Nathanaël Ouédraogo : Nous n’avons pas eu de difficultés particulières au niveau de la CENI car nous avons commencé depuis le jeudi à déposer nos listes si fait que le dernier jour, nous n’avions que 7 listes à déposer. Tout s’est très bien passé et l’équipe de la CENI était même contente car elle sentait qu’aux dernières heures, il n’y aurait pas de bouchon vu qu’on écoulait au fur et à mesure nos dossiers. Nous avons déposé les 7 dernières listes, dans la soirée et dès 19h, nous avions tout fini. Donc à notre niveau, tout s’est bien passé.
Mais les dossiers pouvaient être déposés depuis le 24 juillet dernier, pourquoi avoir attendu jusqu’au jeudi pour commencer à déposer vos listes ?

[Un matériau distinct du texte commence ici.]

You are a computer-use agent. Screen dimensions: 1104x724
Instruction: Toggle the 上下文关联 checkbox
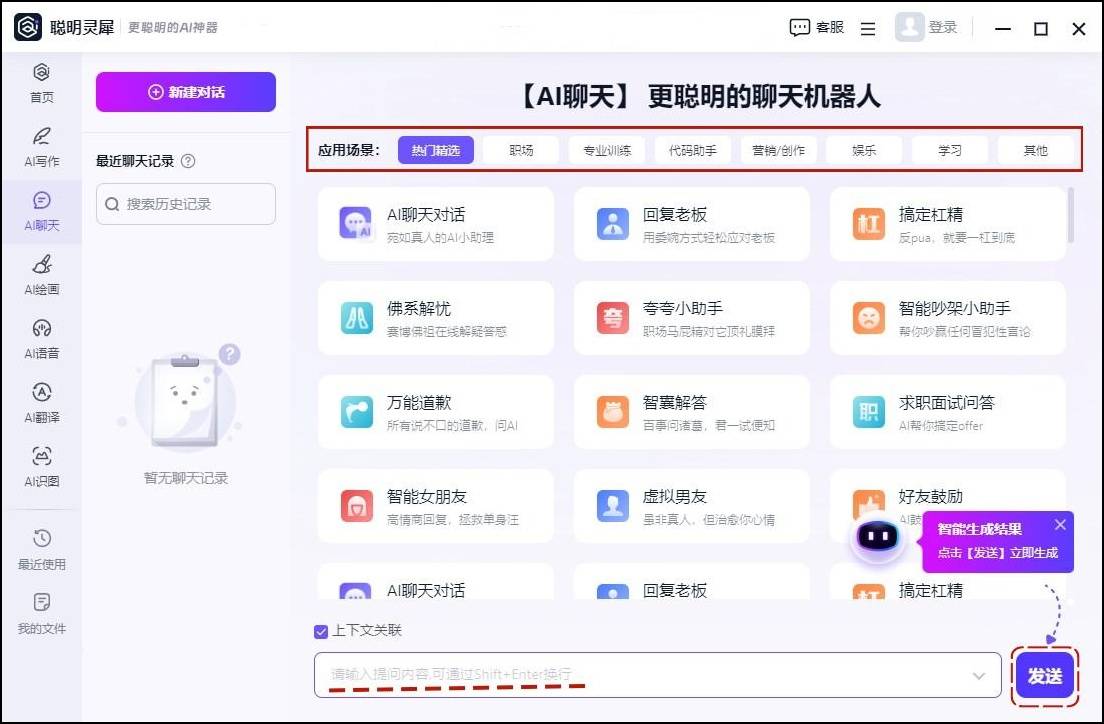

Effectivement, les dossiers auraient pu être déposés depuis le 1er jour mais il s’est trouvé que nous avons découvert des nouvelles dispositions de la loi au dernier moment. C’est ce qui a fait qu’à notre niveau, nous avons repris toutes les listes. C’est ce qui explique pourquoi nous n’avons pas déposé nos listes dès le début, sinon nous étions prêts. Car, sur les 46 listes, nous avions 30 qui étaient déjà prêtes à la date d’ouverture des dépôts des listes. Au dernier moment, nous avons passé en revue le nouveau Code électoral et nous avons vu qu’il y avait des dispositions à prendre en compte, notamment, celle qui stipule que pour être éligible, il faut être électeur. C’est une petite phrase qui vient tout changer et il fallait que nous nous assurions que tous les candidats avaient leurs cartes d’électeurs. Nous n’avons donc pas voulu prendre le risque de déposer sans s’assurer que tous ceux qui étaient sur les listes avaient leurs cartes d’électeurs.
Dans l’élaboration des listes, n’avez-vous pas rencontré des problèmes au sein de votre parti ?
Nous avions 30 listes prêtes à la date d’ouverture des dépôts et nous avions donc 16 listes à arbitrer. Nous avons commencé le processus de la formation des listes depuis 2 mois et nous avons donné un mois à tous les militants sur le plan national pour qu’ils viennent déposer leurs dossiers. La première étape revenait aux provinces qui devaient dégager une liste consensuelle à leur niveau. On n’avait donc déjà, un certain nombre de listes prêtes vu qu’on avait aussi demandé à chacun de joindre toutes les pièces demandées. Après ce processus, nous nous sommes penchés sur les cas où il n’y avait pas de consensus. Pour régler ce problème, nous avons mis en place des commissions composées des membres du BPN. Ces derniers ont été chargés de rencontrer les candidats dans les différentes provinces pour trouver le consensus. Au niveau de Ouagadougou, il y a eu un week-end où on a convoqué des candidats afin de discuter et de trouver un consensus. La dernière étape dans notre processus a été la mise en place d’une commission ad hoc qui réécoutait les candidats afin de trancher définitivement. C’est dans seulement 2 ou 3 cas que les gens ont refusé le consensus trouvé par la commission ad hoc. A ce moment, nous avons simplement trouvé des dossiers pour les remplacer. Donc notre parti a pu déposer 45 listes en plus de la liste nationale.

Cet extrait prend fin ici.